Bunu 22 lira 50 kuruşa piyasaya sürüyor. Aynı eti benzer fiyatla mal edecek
özel sektör, yüzde 40 gümrük vergisiyle eti piyasaya karkas olarak en fazla 25
liraya sürebilecektir.
Piyasada 3 avroya kadar karkas ithal
edilebileceği söylenmektedir. Özel sektör, daha ucuza et alıp, piyasaya üretici
maliyetinin çok altında mal satabilir.
Yerli üreticimiz karkası ortalama 26 lira 80
kuruşa mal ediyor, 28 lira 23 kuruştan satıyor. İthalat korkusu, üreticinin
maliyetinin altında karkas satmasına yol açabilir. Sektörde en az parayı
kazanan kesim üreticilerimizdir, ithalat doğrudan üreticimizi vuracaktır.

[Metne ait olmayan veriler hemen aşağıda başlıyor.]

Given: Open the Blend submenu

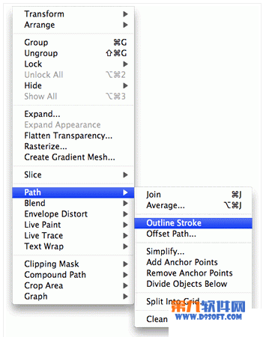Looking at the screenshot, I should pos(73,203).
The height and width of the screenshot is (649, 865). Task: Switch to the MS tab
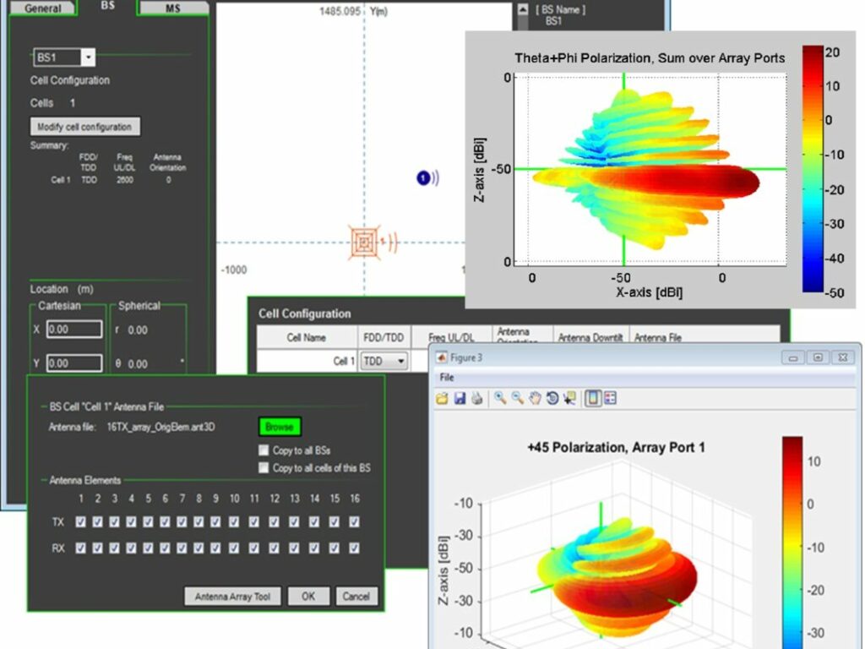coord(172,8)
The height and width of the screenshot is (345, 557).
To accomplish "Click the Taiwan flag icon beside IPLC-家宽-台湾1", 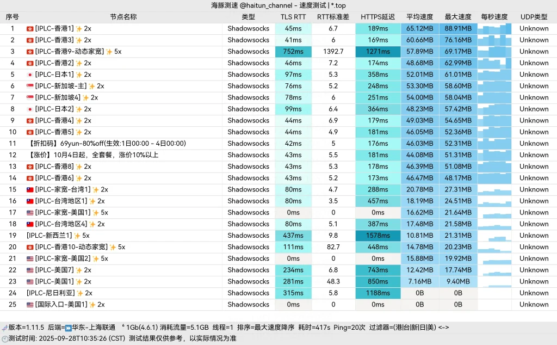I will point(30,189).
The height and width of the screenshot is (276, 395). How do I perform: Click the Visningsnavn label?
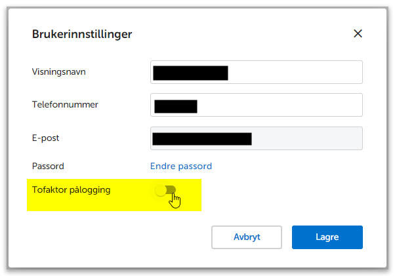click(x=59, y=71)
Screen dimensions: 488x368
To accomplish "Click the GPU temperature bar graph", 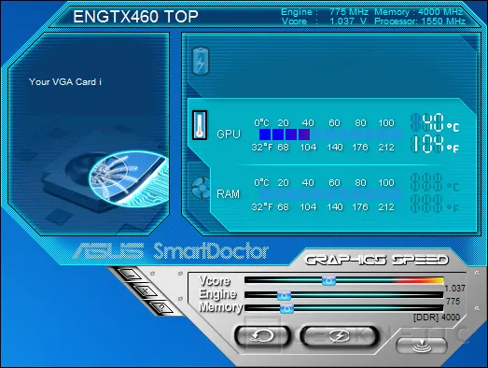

Kasaplık olarak ithal edildiğinde, Avrupa
menşeli hayvan yüzde 26 gümrükle en az yüzde 50 karkas randımanıyla 6,8 avroya,
TL olarak 26 lira 59 kuruşa mal edilecektir. Oysa, Et ve Süt Kurumu, sıfır
gümrükle bunu 5,4 avroya, TL olarak 21 lira 11 kuruşa getirmektedir. Kasaplıkta
da özel sektör Et ve Süt Kurumu’nun altında bir fiyatla ithalat yaparsa, aynı
sıkıntı burada da yaşanacaktır. Geçmişte olduğu gibi et ithalatı doğrudan
üreticimizi olumsuz etkileyecek, sektöre zarar verecek ama perakende
fiyatlarında beklenenin tersine çok büyük değişikliğe sebep olmayacaktır. Et
fiyatlarını düşürmeyecektir. 2008-2009 süt krizi sonrası 2010 yılında ithalat
kapıları açıldı ve bu tecrübeyi yaşadık. O günden bugüne perakende fiyatları
konuşmaya devam ediyoruz. Üstelik bu durum, yurtdışına 5 milyar doları aşkın
döviz ödememize mal oldu.”
-“Tarım
Bakanlığı ithalat kontrol belgesi vermesin”-
“Özel sektör ister istemez kaliteye önem
vermeyecek, eti daha ucuza mal etmeye çalışacaktır. Gıda Tarım ve Hayvancılık
Bakanlığımızın, hem ette hem kasaplık hayvanda hem de buğday, arpa ve mısırda ithalat
kontrol belgesi vermemesi, yerli üretimi desteklemesi gerekir.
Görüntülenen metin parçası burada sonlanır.